Atse Buurman

Personal information
- Full name: Atse Folkert Buurman
- Born: 21 March 1982 (age 44) Dordrecht
- Batting: Right-handed
- Role: Wicket-keeper-batsman

International information
- National side: Netherlands;
- ODI debut (cap 37): 3 July 2007 v Canada
- Last ODI: 20 July 2010 v Bangladesh
- ODI shirt no.: 82

Career statistics
| Competition | ODI | T20I | FC | LA |
| Matches | 15 | 4 | 5 | 27 |
| Runs scored | 114 | 0 | 176 | 236 |
| Batting average | 16.28 | 0 | 19.55 | 14.75 |
| 100s/50s | 0/0 | 0/0 | 0/0 | 0/1 |
| Top score | 34 | 0 | 41 | 53 |
| Catches/stumpings | 14/3 | 1/1 | 16/1 | 22/5 |
- Source: CricketArchive, 31 July 2010

= Atse Buurman =

Dutch One Day International cricketer

Atse Buurman (born 21 March 1982) is a Dutch former cricketer.

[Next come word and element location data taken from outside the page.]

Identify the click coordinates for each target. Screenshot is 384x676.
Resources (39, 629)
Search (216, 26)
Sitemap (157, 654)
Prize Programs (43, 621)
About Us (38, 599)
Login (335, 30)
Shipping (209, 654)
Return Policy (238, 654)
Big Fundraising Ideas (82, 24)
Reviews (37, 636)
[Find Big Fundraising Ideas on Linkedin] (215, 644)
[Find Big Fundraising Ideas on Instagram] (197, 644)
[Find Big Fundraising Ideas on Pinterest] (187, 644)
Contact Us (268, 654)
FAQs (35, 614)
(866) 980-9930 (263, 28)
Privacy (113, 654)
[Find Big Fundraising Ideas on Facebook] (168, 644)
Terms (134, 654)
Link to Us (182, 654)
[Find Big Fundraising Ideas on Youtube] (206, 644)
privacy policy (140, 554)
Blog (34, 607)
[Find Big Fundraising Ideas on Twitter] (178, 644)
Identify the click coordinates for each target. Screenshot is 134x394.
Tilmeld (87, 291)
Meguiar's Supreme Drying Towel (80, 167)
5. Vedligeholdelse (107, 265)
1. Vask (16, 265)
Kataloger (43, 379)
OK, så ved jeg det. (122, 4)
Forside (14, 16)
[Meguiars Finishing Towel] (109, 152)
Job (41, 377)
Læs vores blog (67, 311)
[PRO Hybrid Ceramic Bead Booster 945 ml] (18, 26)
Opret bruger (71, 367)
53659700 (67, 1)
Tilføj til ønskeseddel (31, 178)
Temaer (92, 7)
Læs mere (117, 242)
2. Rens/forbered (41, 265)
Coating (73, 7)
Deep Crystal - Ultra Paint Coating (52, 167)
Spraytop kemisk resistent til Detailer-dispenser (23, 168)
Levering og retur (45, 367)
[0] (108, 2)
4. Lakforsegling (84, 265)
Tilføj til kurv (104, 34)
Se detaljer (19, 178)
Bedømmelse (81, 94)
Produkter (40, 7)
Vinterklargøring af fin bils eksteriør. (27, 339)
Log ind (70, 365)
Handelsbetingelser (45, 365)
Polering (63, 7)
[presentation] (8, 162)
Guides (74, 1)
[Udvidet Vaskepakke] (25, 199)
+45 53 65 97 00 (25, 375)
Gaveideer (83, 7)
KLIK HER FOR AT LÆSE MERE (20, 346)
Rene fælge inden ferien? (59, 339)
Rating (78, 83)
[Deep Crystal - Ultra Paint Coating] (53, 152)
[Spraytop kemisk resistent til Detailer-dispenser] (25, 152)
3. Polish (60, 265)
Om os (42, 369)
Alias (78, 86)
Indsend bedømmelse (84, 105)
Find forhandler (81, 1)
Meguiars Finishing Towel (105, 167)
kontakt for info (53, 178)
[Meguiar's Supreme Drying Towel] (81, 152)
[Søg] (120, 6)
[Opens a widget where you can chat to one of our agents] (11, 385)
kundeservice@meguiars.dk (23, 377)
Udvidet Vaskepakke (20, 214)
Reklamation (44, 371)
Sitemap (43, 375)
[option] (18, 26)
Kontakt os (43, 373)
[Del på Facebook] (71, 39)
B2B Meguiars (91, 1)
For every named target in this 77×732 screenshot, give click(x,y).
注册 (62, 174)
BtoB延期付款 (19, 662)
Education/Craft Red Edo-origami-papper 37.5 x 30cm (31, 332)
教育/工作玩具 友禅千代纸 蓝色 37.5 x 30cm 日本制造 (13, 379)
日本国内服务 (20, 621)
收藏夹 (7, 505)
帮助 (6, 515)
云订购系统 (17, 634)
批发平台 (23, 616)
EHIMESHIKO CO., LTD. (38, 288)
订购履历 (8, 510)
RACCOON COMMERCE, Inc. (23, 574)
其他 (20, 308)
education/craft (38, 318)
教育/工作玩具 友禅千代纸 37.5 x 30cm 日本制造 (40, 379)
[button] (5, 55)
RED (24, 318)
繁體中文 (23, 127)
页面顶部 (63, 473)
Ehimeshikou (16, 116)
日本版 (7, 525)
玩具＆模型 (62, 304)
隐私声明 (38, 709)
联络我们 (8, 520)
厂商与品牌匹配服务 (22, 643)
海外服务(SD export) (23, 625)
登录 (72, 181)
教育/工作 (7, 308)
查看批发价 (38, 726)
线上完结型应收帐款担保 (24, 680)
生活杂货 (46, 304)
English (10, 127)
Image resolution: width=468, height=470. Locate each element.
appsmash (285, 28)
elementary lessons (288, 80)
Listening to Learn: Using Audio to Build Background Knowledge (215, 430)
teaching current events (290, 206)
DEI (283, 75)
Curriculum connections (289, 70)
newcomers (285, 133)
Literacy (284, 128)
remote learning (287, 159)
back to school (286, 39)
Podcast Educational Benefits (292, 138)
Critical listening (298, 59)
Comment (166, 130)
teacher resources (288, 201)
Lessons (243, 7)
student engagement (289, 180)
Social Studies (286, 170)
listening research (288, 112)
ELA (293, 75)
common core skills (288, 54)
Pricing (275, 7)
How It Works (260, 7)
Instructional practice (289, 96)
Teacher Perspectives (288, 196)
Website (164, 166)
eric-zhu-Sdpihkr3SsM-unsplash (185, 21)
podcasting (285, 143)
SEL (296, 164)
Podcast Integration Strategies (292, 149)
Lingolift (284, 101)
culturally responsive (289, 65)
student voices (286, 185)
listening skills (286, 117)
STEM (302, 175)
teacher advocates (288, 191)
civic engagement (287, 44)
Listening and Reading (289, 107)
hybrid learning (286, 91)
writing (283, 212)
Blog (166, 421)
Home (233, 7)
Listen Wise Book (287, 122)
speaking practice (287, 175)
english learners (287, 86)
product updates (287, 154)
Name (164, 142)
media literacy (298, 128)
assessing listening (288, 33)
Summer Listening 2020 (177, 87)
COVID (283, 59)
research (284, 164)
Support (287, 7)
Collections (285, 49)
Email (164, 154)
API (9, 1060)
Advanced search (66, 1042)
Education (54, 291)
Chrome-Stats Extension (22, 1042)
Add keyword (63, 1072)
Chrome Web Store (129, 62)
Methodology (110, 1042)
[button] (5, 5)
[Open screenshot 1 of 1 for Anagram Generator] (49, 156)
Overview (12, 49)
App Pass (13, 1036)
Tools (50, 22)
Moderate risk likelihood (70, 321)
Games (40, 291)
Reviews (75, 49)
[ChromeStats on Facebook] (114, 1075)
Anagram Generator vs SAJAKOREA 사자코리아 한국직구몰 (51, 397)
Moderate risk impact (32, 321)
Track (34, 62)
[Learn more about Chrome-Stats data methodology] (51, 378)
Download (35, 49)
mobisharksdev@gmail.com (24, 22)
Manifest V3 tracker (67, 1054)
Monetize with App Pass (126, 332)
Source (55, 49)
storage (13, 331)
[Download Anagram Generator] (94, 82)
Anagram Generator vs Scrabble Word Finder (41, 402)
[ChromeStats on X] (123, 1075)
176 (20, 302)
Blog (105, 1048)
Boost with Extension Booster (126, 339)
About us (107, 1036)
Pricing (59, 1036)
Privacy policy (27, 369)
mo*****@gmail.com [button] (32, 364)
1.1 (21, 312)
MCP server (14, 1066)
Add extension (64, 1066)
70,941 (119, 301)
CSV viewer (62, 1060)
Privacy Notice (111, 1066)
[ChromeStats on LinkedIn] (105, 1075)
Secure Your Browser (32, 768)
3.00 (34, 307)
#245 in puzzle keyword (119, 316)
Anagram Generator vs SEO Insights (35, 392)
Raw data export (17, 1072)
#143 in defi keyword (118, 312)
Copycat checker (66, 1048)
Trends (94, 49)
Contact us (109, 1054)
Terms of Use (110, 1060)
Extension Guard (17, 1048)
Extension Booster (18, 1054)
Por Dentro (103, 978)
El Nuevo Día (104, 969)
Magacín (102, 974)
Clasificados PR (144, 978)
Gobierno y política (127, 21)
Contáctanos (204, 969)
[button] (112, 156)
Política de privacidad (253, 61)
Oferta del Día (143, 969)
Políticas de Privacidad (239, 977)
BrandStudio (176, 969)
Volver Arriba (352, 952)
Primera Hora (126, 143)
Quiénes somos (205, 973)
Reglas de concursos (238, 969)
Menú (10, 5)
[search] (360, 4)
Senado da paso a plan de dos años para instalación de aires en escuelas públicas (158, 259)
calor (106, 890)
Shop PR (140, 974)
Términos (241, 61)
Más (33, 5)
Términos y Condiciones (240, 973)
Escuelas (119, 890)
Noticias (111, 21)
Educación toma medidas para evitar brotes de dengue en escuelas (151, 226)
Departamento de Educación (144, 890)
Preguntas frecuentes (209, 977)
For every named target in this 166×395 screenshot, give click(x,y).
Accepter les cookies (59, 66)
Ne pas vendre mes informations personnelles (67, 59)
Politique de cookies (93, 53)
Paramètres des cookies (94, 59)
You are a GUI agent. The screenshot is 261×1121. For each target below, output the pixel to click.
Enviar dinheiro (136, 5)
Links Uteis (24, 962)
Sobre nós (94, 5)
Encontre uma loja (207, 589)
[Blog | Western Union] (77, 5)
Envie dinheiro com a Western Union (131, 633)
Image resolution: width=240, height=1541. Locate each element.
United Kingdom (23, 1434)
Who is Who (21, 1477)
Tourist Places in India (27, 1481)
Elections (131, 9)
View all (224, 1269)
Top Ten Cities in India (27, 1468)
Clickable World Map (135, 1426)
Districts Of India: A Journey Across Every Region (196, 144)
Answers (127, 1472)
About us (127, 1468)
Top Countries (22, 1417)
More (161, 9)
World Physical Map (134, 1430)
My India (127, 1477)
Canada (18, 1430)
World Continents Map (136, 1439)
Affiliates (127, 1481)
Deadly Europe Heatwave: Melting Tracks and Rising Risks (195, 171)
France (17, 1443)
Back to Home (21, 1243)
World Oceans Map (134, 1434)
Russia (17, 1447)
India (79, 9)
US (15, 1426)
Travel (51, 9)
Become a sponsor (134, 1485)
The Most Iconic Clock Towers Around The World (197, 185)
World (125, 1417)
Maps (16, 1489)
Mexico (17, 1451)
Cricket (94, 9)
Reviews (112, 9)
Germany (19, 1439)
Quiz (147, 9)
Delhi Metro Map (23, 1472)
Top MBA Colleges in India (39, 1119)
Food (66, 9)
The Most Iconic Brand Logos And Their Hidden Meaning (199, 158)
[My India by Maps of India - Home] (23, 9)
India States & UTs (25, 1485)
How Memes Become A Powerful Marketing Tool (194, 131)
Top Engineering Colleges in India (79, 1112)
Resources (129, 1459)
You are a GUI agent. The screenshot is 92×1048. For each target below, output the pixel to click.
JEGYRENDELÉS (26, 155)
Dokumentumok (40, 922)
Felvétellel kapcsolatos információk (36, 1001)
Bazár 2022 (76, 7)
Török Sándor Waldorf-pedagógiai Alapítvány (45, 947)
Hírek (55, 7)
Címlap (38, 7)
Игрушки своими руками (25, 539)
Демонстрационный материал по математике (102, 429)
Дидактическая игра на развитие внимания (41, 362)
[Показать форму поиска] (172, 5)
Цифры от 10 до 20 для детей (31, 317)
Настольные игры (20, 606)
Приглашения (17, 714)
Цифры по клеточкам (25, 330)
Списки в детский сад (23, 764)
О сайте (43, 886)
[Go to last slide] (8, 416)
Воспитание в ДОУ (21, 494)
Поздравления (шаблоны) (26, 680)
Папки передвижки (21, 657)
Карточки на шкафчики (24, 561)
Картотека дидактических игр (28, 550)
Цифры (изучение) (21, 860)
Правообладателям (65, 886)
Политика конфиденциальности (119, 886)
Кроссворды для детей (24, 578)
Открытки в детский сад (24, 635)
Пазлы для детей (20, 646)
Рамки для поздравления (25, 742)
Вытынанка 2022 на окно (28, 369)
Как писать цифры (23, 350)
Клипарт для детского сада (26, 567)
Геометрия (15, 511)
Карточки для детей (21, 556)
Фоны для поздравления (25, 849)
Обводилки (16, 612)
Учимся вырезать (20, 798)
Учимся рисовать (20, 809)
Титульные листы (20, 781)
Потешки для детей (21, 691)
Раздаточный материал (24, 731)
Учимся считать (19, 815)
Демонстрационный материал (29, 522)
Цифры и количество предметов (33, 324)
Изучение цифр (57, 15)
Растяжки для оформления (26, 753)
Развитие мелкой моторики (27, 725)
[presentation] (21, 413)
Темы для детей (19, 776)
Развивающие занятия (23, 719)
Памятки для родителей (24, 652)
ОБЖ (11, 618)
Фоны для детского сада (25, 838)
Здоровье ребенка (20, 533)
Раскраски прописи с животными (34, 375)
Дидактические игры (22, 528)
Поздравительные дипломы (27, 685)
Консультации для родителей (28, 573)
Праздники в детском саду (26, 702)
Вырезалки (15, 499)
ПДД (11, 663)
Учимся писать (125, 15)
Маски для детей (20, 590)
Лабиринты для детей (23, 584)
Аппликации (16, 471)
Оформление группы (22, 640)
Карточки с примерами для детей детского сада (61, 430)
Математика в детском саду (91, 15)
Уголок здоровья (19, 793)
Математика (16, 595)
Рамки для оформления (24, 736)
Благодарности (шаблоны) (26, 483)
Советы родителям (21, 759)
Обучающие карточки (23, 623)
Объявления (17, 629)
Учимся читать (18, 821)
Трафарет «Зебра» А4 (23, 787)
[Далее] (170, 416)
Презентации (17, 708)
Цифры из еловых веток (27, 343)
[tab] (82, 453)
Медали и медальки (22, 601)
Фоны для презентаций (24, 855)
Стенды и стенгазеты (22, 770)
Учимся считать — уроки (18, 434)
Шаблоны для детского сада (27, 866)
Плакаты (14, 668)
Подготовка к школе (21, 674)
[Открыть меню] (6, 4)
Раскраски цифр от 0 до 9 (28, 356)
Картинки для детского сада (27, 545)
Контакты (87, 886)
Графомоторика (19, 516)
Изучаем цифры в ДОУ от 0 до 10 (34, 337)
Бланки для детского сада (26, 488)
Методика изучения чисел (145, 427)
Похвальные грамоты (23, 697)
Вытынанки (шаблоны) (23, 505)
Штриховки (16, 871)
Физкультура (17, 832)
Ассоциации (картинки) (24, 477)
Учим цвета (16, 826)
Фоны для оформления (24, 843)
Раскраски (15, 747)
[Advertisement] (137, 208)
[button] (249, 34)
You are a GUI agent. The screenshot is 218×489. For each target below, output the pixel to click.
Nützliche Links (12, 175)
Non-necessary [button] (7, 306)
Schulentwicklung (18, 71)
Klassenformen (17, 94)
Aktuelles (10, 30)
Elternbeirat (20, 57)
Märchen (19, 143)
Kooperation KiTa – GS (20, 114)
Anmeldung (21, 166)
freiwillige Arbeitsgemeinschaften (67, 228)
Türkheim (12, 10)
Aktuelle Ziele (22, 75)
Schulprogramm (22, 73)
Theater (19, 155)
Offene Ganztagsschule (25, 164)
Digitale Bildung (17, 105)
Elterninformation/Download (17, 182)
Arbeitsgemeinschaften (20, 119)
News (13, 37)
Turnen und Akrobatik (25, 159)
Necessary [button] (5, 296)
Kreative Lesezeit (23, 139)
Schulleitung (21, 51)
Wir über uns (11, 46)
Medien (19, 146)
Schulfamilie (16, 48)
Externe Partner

He was a wicketkeeper-batsman but made his debut for the Netherlands in 2007 as a specialist batsman. After the retirement of Jeroen Smits, he concentrated on his wicket-keeping. Buurman once made 53 against an India A side. He played club cricket for VOC Rotterdam.